Start of DOCUMENT SEGMENT

Experts say the Chinese regime wants to take advantage of the vacuum created by the American exit, eyeing more than $1 trillion worth of Afghanistan’s minerals including rare earth elements, while outwitting other regional competitors.

Taliban recently signed a 25-year contract with China’s Xinjiang Central Asia Petroleum and Gas Co (CAPEIC) to extract oil from an area of 4,500 square kilometers of Amu Dariya basin in Afghanistan’s three northern provinces of Sarpol, Jawzjan, and Faryab, according to a statement on Twitter by Zabihullah Mujahid, the spokesperson for the Taliban-run administration.

“The company (CAPEIC) will invest $150 million in one year and $540 million in the next three years. In this contract, the [Taliban administration] will be a 20% partner, and this share will increase to 75%,” said Mujahid. “About 3,000 Afghans will be employed in this project.”

The deal, which is the first agreement between the Taliban and any foreign company since the former took over Afghanistan in August 2021, ensures that oil is processed in Afghanistan, and termination can happen if the CAPEIC doesn’t meet its material obligations within a year.

Aparna Pande, a research fellow at the Washington-based Hudson Institute, said China has for decades been interested in gaining access to Afghanistan’s trillion dollars worth of natural resources, both energy and minerals.

“An unstable Afghanistan is fine by China as long as they have access to these resources and the regime keeps a curb on Uyghur activity,” Pande told The Epoch Times.

The erstwhile U.S.-backed Afghan regime signed a similar deal with the China National Petroleum Corporation (CNPC) to develop oil blocks in the Amu Darya basin in December 2011. Work on this project was halted in 2013 and the Chinese staff left the country after disagreements emerged about the transportation route of oil from Afghanistan to China. It was also under threat by the Taliban insurgency.
The Xinjiang branch of PetroChina was a subsidiary of CNPC and the CAPEIC was restructured from it in June 2000, according to the China Project.

Ahmad Rashid Salim, a best-selling author, community leader, and an academician in California who researches and teaches on topics in the fields of Islamic studies, Farsi literature, and Afghanistan, called it an “astonishingly bad deal” and said the de-facto Taliban regime doesn’t have the authority nor the public backing for the deal.

“The Chinese government with its historic and current record of violence and human rights abuses, especially against the Uyghur Muslims, is looking at the Doha deal between the Taliban and the U.S., as an excellent opportunity to sweep into Afghanistan and exploit the country’s natural and historical resources,” Salim told The Epoch Times in an email.
According to official figures (pdf), Afghanistan has 300 documented copper deposits with 30 million metric tons (MTs) of copper, 2.3 billion MTs of iron ore deposits in western Afghanistan along the Herat fault system through central Afghanistan and north of the Panjshir valley and possibly into Badakhshan, and 1.4 million MTs of rare earth materials.
Mining has also been the second largest revenue source for the Taliban after narcotics, according to multiple sources, and even before taking over Kabul. Taliban officials have previously gone on record about the group earning over $400 million annually from its overall mining operation. While it was operating mines in areas under its control, it was attacking mines under the control of the erstwhile Afghan regime.

End of DOCUMENT SEGMENT

JOBS —
[1] Rewrite the article on China and the Taliban from "According to official" up to and including "erstwhile Afghan regime.", putting "the drug trade" in place of "narcotics".
[2] Extend the article on China and the Taliban, picking up right after its final sentence.
The records below come from a separate source.

Start of ENTRIES SHOWN

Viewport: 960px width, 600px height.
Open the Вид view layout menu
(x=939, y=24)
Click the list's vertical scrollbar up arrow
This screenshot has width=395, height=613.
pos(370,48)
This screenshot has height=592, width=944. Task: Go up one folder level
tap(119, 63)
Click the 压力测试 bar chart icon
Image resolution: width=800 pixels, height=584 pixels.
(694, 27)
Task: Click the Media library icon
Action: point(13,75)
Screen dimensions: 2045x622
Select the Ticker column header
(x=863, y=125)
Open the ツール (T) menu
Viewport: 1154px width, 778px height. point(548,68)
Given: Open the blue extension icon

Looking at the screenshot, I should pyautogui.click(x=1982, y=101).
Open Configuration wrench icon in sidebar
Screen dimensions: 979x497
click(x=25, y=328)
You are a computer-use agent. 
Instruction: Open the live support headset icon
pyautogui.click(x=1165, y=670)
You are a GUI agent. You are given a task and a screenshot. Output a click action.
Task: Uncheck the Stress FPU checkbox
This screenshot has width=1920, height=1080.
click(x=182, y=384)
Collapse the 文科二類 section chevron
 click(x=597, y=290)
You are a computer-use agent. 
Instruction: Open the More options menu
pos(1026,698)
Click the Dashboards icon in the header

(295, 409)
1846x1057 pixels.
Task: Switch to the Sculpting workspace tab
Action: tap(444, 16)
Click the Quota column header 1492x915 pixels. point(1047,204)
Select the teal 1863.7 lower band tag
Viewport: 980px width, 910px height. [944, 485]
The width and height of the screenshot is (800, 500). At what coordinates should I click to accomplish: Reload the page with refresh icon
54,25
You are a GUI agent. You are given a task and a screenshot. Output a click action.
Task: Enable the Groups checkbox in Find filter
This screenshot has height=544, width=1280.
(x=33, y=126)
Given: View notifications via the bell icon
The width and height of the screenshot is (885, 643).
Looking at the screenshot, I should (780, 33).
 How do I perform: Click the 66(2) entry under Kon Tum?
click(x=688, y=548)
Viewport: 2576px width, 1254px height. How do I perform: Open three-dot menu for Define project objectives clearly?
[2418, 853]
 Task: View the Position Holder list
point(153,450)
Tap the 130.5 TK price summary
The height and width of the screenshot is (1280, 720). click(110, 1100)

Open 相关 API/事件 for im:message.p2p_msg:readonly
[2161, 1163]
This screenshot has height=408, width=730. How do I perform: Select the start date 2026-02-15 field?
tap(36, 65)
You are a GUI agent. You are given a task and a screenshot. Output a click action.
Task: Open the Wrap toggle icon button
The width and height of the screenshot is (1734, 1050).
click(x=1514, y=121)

End of ENTRIES SHOWN

OUTPUTS —
[1]
According to official figures (pdf), Afghanistan has 300 documented copper deposits with 30 million metric tons (MTs) of copper, 2.3 billion MTs of iron ore deposits in western Afghanistan along the Herat fault system through central Afghanistan and north of the Panjshir valley and possibly into Badakhshan, and 1.4 million MTs of rare earth materials.
Mining has also been the second largest revenue source for the Taliban after the drug trade, according to multiple sources, and even before taking over Kabul. Taliban officials have previously gone on record about the group earning over $400 million annually from its overall mining operation. While it was operating mines in areas under its control, it was attacking mines under the control of the erstwhile Afghan regime.

[2]
The former Afghan regime had signed a $3 billion, 30-year agreement in 2008 with the Chinese state joint venture of Metallurgical Group Corporation (MCC) and Jiangxi Copper Ltd for mining operations at the Mes Aynak copper deposit near Kabul in Logar province. A 2000-year-old Buddhist heritage site also sits at the location.

The project faced logistics impediments from the very beginning and was halted in 2014 due to continued attacks and violence, including from the Taliban.

Five Afghan policemen died when the Taliban attacked a checkpoint at the Mes Aynak copper mine in March 2020. However, a year later when the Taliban took over Kabul, it tried to revive the same project with promises of adequate security to the Chinese.
Multiple meetings have reportedly already happened between the Taliban and MCC which is taking advantage of the situation and trying to renegotiate terms—reduce taxes and slash by half the 19.5 percent royalty rate owed to the Afghan government per ton of copper sold. The current status of the project is not yet clear.
This photograph taken on May 17, 2022, show an archaeological site in Mes Aynak, in the eastern province of Logar. - An ancient Buddhist city carved out of immense peaks near Kabul is in danger of disappearing forever, swallowed up by a Chinese consortium exploiting one of the world's largest copper deposits. (Wakil Kohsar/AFP via Getty Images)
This photograph taken on May 17, 2022, show an archaeological site in Mes Aynak, in the eastern province of Logar. - An ancient Buddhist city carved out of immense peaks near Kabul is in danger of disappearing forever, swallowed up by a Chinese consortium exploiting one of the world's largest copper deposits. Wakil Kohsar/AFP via Getty Images

Lifeline for the Taliban

Taliban has not been recognized as a legitimate regime by any nation, including Beijing, and is facing vulnerable times and increased violence from other militant groups like Islamic State who now threaten Taliban-operated mines.

Beijing has, however, accepted Taliban-appointed diplomats. While the recently signed oil deal has raised concerns about Beijing providing legitimacy to the Taliban, experts have refuted such claims.

“No, these deals do not legitimize the Taliban but they do show a willingness of China to work with the Taliban despite the danger to Chinese Nationals working in Afghanistan and the atrocious human rights record that the Taliban continues to uphold like banning girls and women from education and work and the recent return of public executions,” said Brent Edward Huffman, an American filmmaker who directed the 2015 documentary “Saving Mes Aynak.”

Huffman’s documentary played an instrumental role in bringing global focus on the Buddhist heritage site at risk from mining at Mes Aynak. The filmmaker expressed surprise that the oil deal was reached despite an attack by ISIS on a Kabul hotel that wounded five Chinese nationals in December.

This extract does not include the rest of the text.